> PROVIDED DATA:
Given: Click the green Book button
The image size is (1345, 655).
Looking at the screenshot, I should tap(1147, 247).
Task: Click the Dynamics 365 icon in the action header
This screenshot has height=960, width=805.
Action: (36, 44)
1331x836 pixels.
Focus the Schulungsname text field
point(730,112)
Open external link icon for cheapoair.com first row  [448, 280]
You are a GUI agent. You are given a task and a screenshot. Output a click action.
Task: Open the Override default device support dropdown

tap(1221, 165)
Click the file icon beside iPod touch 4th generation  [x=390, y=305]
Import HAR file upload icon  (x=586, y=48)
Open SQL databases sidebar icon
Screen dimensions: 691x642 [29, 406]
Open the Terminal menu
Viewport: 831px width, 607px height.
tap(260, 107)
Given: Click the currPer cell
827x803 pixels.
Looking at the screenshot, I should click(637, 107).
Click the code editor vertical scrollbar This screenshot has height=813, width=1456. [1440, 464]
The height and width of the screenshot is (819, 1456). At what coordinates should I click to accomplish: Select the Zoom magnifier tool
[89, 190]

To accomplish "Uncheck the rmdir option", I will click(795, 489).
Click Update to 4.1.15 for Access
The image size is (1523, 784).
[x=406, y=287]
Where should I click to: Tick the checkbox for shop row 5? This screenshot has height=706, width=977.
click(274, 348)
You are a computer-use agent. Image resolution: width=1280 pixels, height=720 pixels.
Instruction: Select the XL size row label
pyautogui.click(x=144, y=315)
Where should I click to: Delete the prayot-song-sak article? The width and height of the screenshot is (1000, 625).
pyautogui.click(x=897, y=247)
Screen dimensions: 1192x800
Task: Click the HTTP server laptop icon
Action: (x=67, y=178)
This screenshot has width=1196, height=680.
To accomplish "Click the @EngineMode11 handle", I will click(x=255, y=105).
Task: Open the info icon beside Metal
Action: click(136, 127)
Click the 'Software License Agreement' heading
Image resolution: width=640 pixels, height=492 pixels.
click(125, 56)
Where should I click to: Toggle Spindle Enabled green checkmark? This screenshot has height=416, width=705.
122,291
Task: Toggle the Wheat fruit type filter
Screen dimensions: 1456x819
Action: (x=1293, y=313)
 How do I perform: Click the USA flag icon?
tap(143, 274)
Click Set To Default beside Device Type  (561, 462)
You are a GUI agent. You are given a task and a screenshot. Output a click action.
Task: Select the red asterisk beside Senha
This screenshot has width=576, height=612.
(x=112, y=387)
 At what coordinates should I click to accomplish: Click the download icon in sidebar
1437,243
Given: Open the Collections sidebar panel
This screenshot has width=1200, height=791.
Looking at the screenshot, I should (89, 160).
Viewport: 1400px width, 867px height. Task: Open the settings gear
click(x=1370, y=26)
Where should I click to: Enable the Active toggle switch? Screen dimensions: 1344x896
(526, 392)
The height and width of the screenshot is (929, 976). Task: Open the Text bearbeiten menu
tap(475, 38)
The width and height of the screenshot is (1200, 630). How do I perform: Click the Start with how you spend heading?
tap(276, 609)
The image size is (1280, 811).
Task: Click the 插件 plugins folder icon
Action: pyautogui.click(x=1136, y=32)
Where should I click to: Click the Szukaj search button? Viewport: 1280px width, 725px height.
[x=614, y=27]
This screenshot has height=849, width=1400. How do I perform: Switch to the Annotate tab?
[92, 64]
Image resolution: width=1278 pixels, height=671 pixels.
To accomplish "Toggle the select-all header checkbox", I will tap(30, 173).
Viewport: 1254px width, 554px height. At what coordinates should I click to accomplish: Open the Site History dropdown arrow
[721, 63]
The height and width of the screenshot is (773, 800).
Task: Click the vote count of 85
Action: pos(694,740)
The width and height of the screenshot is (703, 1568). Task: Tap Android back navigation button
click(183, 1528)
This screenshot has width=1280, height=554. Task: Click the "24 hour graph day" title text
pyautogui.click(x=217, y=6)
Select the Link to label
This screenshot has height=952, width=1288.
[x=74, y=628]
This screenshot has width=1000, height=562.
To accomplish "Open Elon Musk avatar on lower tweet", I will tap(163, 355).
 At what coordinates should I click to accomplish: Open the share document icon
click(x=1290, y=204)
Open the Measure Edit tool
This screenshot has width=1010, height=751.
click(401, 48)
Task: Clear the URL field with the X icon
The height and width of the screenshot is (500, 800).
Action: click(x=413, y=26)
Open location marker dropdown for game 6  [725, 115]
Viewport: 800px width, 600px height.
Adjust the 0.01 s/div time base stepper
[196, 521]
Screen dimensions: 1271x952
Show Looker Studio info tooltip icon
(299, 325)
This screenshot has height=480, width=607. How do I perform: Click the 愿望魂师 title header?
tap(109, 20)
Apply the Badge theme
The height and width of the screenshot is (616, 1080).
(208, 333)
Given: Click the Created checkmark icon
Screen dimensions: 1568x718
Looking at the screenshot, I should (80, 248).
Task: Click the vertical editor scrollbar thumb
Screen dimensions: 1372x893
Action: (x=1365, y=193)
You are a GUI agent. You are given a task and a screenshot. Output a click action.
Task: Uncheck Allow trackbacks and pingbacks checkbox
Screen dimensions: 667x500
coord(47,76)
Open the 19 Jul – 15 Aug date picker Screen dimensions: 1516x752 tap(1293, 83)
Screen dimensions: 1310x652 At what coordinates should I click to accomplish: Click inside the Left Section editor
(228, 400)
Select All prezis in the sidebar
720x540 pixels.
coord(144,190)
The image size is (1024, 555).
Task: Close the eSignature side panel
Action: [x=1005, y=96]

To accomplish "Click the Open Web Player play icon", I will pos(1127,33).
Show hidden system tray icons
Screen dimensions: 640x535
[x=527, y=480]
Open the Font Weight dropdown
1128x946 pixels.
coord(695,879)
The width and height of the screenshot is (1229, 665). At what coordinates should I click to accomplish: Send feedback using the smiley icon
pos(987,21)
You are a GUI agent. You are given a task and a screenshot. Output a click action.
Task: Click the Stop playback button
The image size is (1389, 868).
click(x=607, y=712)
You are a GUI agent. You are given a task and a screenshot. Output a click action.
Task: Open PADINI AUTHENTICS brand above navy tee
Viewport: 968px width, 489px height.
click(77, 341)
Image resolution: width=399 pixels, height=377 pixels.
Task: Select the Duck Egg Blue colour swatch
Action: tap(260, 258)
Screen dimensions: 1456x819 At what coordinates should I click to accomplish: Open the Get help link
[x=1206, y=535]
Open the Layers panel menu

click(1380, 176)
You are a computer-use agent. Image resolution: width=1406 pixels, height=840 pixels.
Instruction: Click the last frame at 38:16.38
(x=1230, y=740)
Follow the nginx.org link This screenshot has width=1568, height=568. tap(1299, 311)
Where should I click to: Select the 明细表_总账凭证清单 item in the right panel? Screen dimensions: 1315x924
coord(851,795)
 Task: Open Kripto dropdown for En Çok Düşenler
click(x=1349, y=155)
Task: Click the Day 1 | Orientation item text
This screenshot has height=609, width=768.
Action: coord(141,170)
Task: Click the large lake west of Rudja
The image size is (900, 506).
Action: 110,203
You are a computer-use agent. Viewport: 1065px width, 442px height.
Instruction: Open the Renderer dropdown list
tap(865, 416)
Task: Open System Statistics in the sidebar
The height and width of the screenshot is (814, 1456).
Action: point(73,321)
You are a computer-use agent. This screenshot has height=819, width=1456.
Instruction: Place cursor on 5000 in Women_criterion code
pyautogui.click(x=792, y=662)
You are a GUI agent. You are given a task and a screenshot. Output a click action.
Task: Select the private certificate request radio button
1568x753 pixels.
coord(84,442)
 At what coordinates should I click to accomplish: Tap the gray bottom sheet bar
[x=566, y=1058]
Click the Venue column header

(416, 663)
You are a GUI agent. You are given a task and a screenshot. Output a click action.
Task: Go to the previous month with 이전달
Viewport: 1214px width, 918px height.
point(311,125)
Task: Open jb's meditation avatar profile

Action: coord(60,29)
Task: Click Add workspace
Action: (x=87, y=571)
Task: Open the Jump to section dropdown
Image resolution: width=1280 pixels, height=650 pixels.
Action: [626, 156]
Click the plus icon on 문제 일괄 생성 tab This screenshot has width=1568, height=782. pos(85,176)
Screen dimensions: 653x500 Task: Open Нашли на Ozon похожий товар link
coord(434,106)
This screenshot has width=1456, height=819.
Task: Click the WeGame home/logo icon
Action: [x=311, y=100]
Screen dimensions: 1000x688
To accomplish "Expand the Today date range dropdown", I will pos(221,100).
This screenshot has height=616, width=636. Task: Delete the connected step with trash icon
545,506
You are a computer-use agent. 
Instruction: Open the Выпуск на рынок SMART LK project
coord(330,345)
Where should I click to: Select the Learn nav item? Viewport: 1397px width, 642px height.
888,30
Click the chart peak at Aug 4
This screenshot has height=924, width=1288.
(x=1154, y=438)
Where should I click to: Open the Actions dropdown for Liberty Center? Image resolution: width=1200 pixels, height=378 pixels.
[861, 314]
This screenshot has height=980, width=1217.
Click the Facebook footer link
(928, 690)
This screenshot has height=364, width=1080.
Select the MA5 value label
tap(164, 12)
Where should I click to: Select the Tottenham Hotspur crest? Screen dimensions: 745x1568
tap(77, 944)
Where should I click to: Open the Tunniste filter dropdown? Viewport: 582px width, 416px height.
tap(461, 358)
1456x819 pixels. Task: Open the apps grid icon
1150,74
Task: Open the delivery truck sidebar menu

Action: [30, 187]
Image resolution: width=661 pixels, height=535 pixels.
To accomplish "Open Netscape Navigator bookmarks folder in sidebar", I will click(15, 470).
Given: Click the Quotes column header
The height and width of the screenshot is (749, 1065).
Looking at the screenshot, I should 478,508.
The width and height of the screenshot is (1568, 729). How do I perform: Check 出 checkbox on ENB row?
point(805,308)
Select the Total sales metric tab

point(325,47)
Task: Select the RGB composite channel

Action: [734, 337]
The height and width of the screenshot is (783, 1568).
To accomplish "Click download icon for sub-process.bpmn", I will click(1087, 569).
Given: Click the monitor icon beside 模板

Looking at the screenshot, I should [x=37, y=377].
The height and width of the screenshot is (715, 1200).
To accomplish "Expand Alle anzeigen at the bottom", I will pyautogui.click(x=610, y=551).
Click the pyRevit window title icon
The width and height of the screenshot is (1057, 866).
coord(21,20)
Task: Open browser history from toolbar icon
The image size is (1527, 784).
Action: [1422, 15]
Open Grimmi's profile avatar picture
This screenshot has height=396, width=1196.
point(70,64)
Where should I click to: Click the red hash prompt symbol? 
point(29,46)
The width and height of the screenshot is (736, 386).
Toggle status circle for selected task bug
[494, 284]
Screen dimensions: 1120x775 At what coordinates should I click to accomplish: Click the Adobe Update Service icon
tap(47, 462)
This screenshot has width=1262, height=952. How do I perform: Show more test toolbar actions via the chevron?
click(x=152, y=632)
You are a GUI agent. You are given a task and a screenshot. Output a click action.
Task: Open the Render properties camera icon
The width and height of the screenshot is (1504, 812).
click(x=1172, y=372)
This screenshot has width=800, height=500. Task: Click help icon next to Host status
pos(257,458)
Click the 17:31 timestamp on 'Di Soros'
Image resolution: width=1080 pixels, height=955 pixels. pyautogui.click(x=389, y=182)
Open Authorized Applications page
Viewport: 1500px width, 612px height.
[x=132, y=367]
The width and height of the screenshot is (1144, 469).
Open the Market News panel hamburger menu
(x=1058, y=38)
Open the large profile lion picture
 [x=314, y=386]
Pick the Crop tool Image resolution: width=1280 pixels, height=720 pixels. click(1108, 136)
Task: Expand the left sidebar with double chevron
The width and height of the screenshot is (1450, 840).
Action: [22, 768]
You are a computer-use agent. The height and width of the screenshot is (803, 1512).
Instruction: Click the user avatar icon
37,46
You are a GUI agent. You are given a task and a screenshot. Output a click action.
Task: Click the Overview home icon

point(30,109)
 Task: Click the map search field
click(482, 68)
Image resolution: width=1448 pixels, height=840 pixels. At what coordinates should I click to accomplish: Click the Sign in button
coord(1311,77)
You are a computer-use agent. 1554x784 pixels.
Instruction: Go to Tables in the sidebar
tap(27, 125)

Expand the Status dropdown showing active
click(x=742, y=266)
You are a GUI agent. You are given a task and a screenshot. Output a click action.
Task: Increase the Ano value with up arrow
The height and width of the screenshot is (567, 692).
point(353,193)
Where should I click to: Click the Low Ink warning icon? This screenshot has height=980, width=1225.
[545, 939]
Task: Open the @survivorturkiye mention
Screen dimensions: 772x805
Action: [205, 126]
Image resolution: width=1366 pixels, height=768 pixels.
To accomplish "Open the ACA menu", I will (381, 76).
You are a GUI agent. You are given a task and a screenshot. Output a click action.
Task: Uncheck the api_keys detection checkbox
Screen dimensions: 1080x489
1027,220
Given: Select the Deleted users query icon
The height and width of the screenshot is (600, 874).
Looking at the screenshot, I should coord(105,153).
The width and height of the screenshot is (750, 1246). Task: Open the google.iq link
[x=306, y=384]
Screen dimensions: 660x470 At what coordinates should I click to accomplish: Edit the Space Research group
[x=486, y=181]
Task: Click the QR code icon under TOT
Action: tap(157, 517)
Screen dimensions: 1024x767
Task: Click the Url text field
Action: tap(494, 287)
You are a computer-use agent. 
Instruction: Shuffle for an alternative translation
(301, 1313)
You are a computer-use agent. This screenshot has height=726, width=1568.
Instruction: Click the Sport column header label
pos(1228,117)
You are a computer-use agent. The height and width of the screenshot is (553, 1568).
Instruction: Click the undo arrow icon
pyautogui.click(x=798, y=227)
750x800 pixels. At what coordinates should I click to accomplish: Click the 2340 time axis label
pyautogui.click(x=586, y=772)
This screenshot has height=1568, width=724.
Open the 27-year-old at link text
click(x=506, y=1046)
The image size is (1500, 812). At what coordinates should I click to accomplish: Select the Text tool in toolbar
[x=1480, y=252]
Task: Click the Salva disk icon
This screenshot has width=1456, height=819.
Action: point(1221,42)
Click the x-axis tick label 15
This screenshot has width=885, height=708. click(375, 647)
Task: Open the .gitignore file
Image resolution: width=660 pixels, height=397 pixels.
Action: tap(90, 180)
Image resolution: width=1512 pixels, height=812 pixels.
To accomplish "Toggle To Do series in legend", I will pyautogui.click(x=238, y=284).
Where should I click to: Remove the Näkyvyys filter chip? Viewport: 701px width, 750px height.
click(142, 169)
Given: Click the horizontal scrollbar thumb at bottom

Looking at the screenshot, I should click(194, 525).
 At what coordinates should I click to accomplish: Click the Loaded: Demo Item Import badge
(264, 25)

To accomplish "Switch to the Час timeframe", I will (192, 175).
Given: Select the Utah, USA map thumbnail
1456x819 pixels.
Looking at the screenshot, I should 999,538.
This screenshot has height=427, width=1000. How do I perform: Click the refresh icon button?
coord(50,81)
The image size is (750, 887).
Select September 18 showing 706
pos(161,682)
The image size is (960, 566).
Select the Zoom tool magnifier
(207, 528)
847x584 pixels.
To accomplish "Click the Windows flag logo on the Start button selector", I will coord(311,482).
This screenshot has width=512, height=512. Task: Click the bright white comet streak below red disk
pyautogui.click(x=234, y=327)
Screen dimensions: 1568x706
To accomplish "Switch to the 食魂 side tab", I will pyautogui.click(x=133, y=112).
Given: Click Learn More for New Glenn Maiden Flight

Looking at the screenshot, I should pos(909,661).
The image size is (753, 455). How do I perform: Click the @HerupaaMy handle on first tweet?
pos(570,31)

> TASK DIRECTIONS:
Copy out the items starting with the line containing "This screenshot has height=364, width=1080." and going on through the line containing "Looking at the screenshot, I should [x=37, y=377].", reproducing each line as it stands.

> SOLUTION FOR THIS TASK:
This screenshot has height=364, width=1080.
Select the MA5 value label
tap(164, 12)
Where should I click to: Select the Tottenham Hotspur crest? Screen dimensions: 745x1568
tap(77, 944)
Where should I click to: Open the Tunniste filter dropdown? Viewport: 582px width, 416px height.
tap(461, 358)
1456x819 pixels. Task: Open the apps grid icon
1150,74
Task: Open the delivery truck sidebar menu

Action: [30, 187]
Image resolution: width=661 pixels, height=535 pixels.
To accomplish "Open Netscape Navigator bookmarks folder in sidebar", I will click(15, 470).
Given: Click the Quotes column header
The height and width of the screenshot is (749, 1065).
Looking at the screenshot, I should 478,508.
The width and height of the screenshot is (1568, 729). How do I perform: Check 出 checkbox on ENB row?
point(805,308)
Select the Total sales metric tab

point(325,47)
Task: Select the RGB composite channel

Action: [734, 337]
The height and width of the screenshot is (783, 1568).
To accomplish "Click download icon for sub-process.bpmn", I will click(1087, 569).
Given: Click the monitor icon beside 模板

Looking at the screenshot, I should [x=37, y=377].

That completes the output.